TEXTAUSZUG:
Was führte aus ihrer Sicht zum Bündnis „ihrer“ SPD mit den Linken? Aus dem Umfeld der SPD kam nach Bekanntgabe der Zusammenarbeit auch das Wort „Selbstaufgabe“ auf.  Auch von einem „reinen Machterhalt“ war die Rede. Wie weit liegt man mit diesen Worten richtig?

Die Worte Machterhalt und Selbstaufgabe wurden mir auch von einigen Personen zugetragen, die diesen eingeschlagenen Weg nicht verstehen. Aber die offizielle Erklärung der SPD-Spitze warum sie diesen Weg einschlägt, ist ja hinlänglich bekannt und ich werde dies nicht weiter kommentieren.

Wie sehen Sie die Chancen, dass dieses Bündnis über die gesamten kommenden sechs Jahre Bestand haben wird?

DATENAUSZUG:
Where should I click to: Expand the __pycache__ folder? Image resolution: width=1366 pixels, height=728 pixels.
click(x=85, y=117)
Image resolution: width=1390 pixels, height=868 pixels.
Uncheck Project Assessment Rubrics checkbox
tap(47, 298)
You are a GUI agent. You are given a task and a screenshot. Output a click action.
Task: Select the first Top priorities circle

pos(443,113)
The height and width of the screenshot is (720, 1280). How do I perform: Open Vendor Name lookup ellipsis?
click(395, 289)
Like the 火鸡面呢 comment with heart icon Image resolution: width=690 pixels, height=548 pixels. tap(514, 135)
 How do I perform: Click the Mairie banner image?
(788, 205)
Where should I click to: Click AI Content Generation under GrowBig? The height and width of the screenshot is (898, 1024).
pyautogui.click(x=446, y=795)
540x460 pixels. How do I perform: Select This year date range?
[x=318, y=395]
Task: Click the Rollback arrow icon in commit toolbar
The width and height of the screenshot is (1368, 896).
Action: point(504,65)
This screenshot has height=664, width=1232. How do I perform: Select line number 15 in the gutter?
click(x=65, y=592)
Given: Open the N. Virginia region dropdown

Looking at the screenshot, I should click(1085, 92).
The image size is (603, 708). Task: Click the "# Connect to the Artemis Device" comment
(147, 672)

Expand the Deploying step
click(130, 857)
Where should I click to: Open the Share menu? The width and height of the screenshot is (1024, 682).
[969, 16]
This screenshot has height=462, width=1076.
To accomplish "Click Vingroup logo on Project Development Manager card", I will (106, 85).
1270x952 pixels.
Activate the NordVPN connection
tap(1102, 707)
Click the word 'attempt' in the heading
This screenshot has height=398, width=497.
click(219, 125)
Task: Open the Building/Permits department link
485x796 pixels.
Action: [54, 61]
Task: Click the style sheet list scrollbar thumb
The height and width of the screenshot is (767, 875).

AUFGABE:
Beantworten Sie anhand des Textauszugs:
(a) Welches Wort kam nach Bekanntgabe der Zusammenarbeit aus dem Umfeld der SPD auf?
(b) Wie beschreibt die befragte Person die offizielle Erklärung der SPD-Spitze?
(c) Für welchen Zeitraum wird nach dem Bestand des Bündnisses gefragt?
Stützen Sie sich ausschließlich auf den Textauszug.

ENDERGEBNIS:
(a) „Selbstaufgabe“
(b) Als hinlänglich bekannt
(c) Für die gesamten kommenden sechs Jahre